O advogado Akauã de Paula, que representa os sargentos Mata e Pinto e o cabo Cerqueira, informou que a defesa só se manifestará nos autos processuais. Já o advogado Demóstenes Torres, que representa o tenente-coronel Marcelo Duarte Veloso, se limitou a responder que não tem “nenhum interesse” na matéria. O Intercept tentou contato com o capitão Missel e com os coronéis Joneval e David, mas não houve retorno até a publicação da matéria.
‘Não volto aqui nunca mais’
Honney Cordeiro e Mauro Porto participaram juntos de um curso do Bope em Goiás em 2018. Eles contaram com orgulho, em entrevistas, como se prepararam e conseguiram ser aprovados, mas deixaram claro que a experiência não foi boa.
Em participação ao Queiroz Podcast, outro programa voltado para concurseiros, em abril de 2024, Honney admitiu que ficou em “pânico” durante o processo. “Graças a Deus eu me formei, porque eu acho que não faria duas vezes, não. Quando começou o curso, falei: ‘cara, tenho que me formar dessa vez, porque eu não volto aqui nunca mais'”.
Porto citou mais detalhes do curso que fez com o amigo em entrevista ao Fala Glauber, quando chamou de “jornada” diferente de todos os outros cursos de operações especiais que já havia feito.
“Não dá para fazer plano a longo prazo ali dentro. É sobrevivendo minuto a minuto ali – e é ruim”, afirmou. “Não tem família mais, não tem ninguém contigo.

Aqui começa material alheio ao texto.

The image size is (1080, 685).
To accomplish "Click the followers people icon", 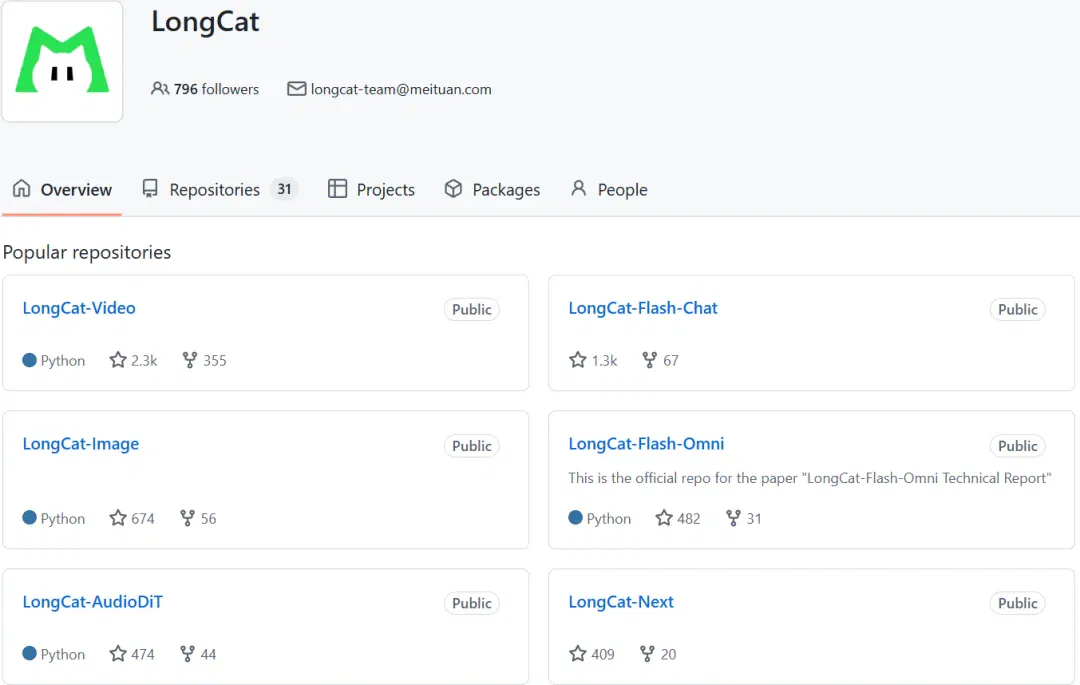I will [x=160, y=89].
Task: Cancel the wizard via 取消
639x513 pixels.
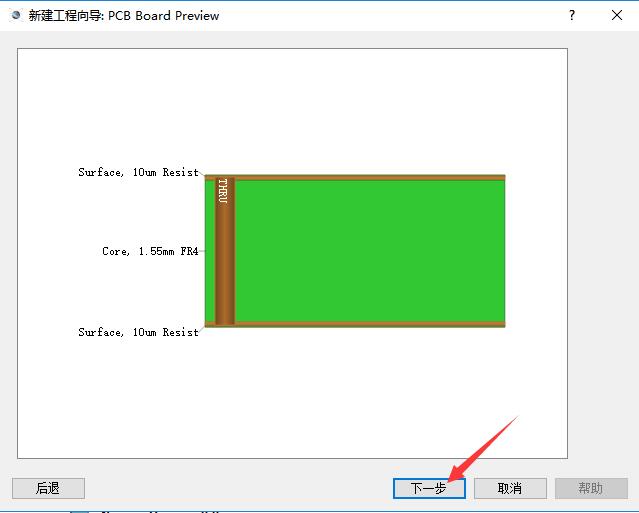Action: (510, 488)
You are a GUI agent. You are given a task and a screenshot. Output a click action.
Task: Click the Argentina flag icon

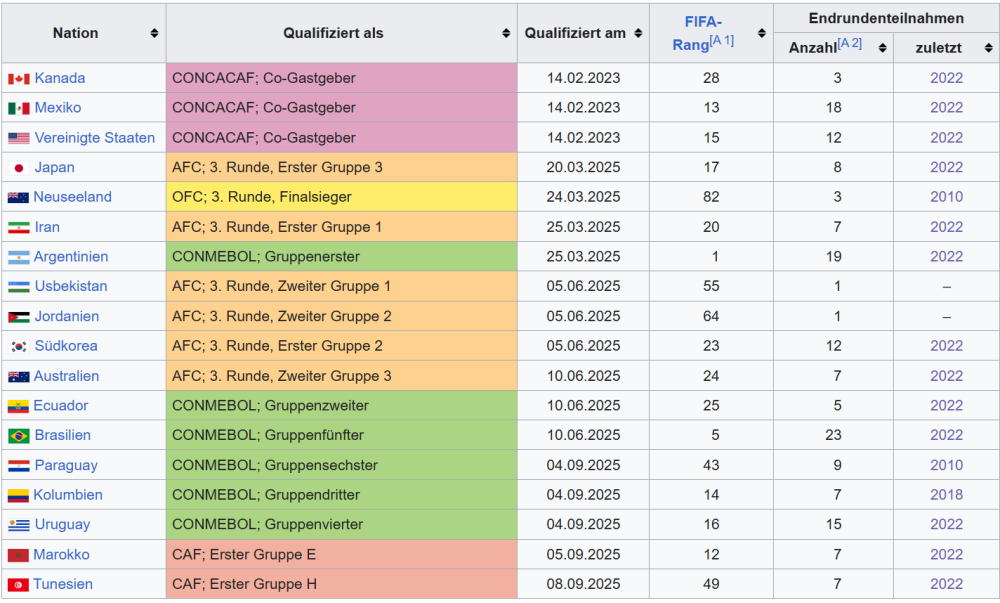(18, 257)

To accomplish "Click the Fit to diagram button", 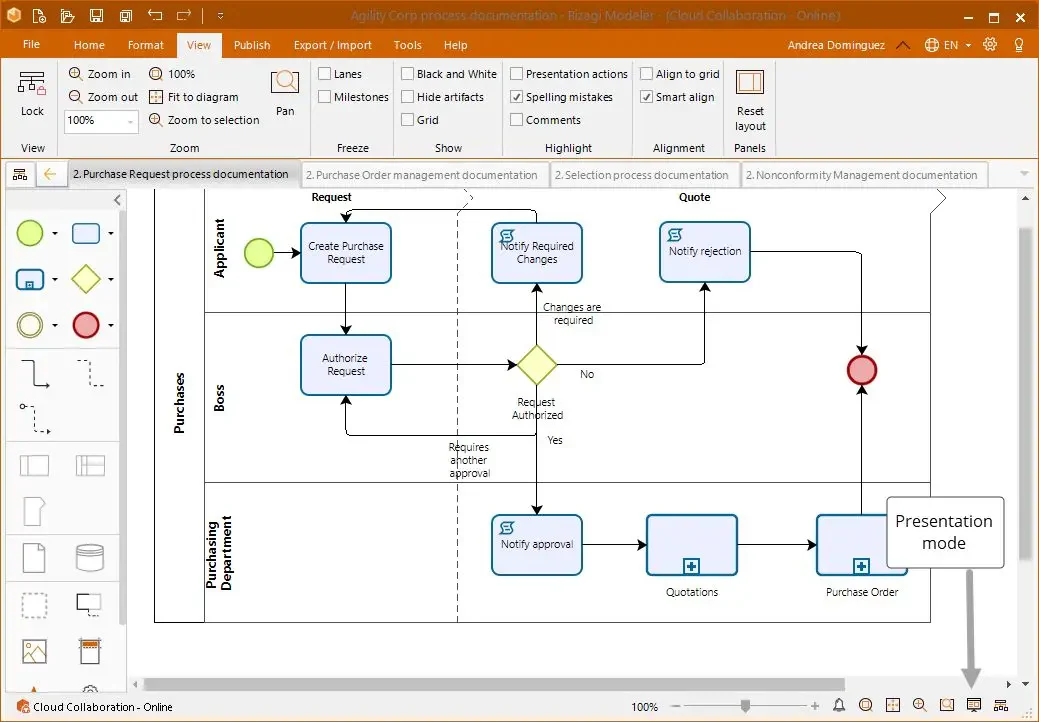I will pos(194,97).
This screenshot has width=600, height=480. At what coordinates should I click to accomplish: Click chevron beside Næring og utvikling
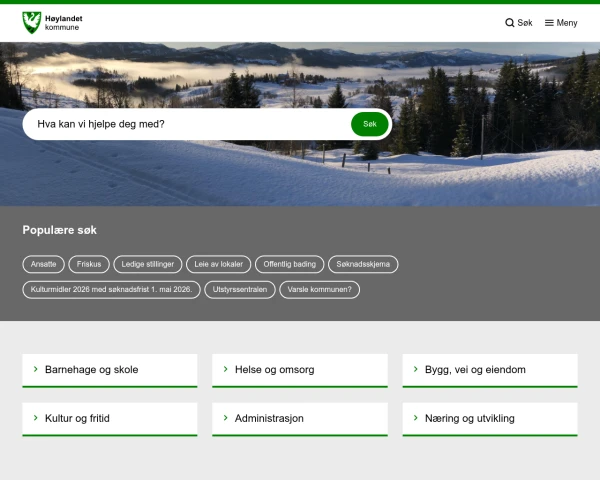coord(416,418)
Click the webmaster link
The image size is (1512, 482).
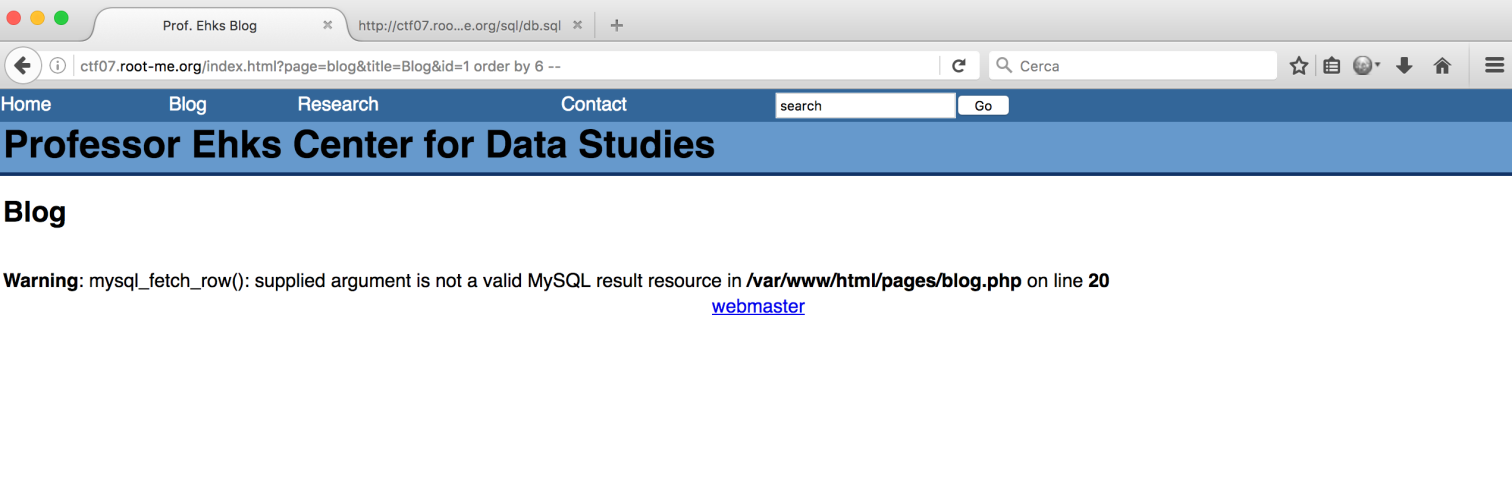[758, 307]
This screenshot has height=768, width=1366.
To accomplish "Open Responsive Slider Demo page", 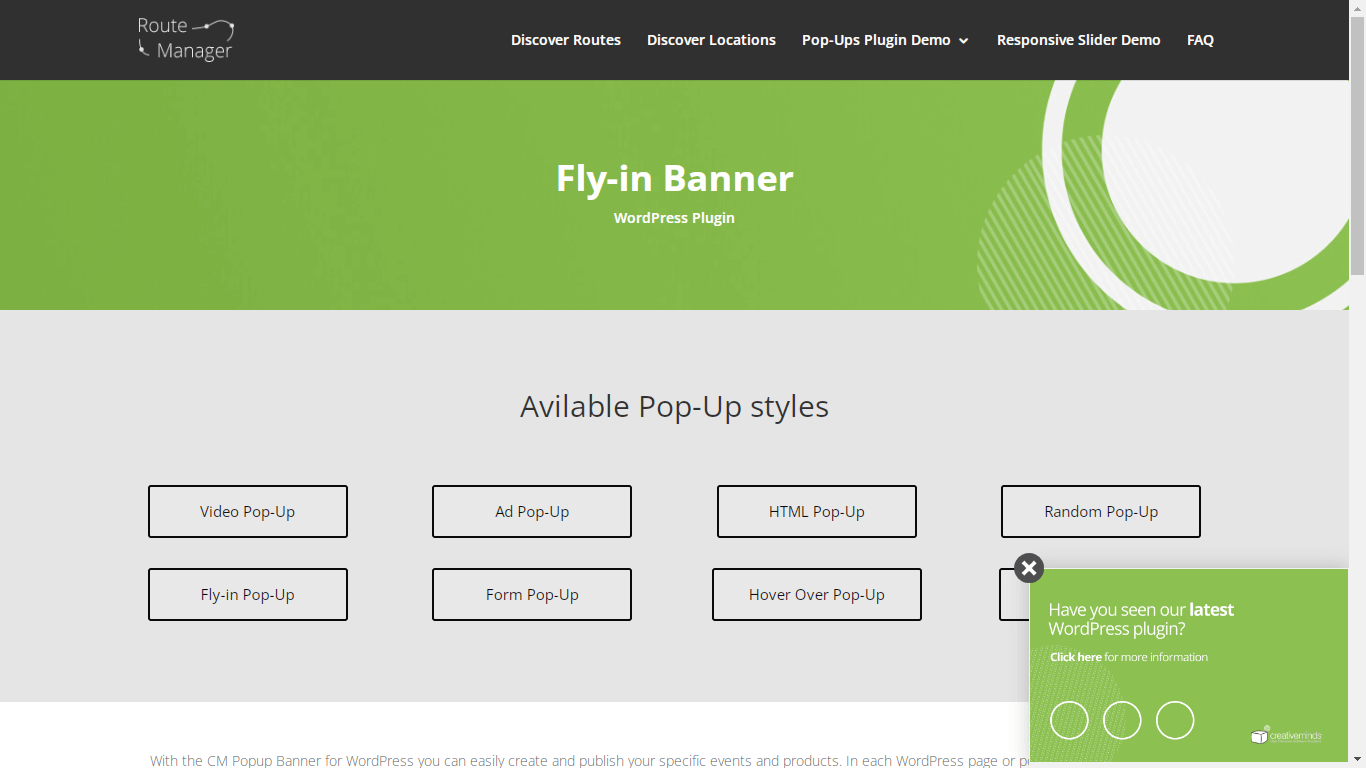I will (1078, 40).

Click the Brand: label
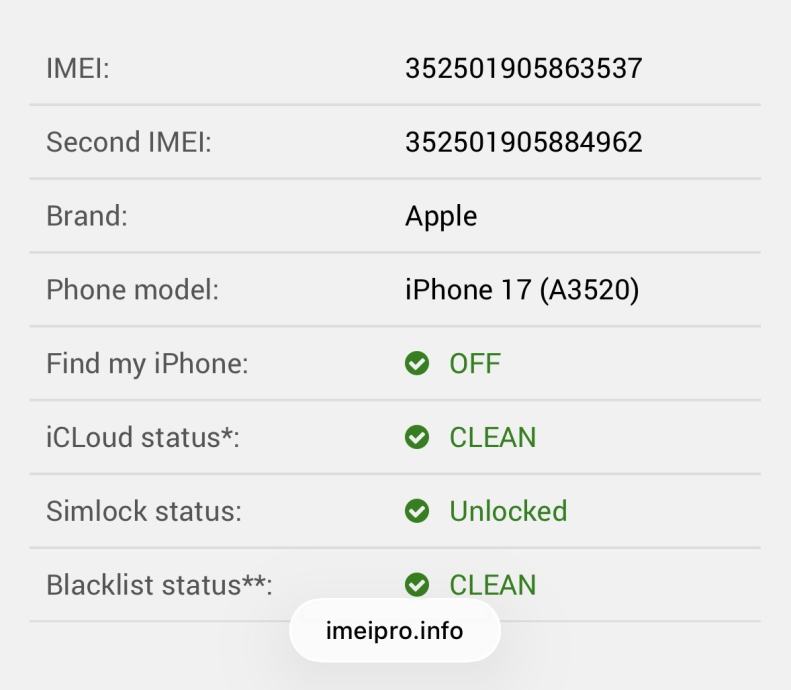(87, 216)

Você consegue ter a plena noção ali dentro que seu maior inimigo no mundo são os caras [da equipe de instrução]. Ninguém te odeia mais do que aqueles caras ali, [por causa] das adversidades que você é submetido por eles. Mas no final fica tudo claro”, destacou.
Porto ainda completou que o curso é “um pote de merda para cada um”, que o “é um tempo mais doído de passar” e que “tem horas que você pensa ali que ‘caramba, até Deus me abandonou aqui’”, “de tão sofrido e tão doído que é”.
Três anos depois de se formarem no curso do Bope em Goiás, foi a vez de Honney e Porto assumirem a função de instrutores no mesmo curso.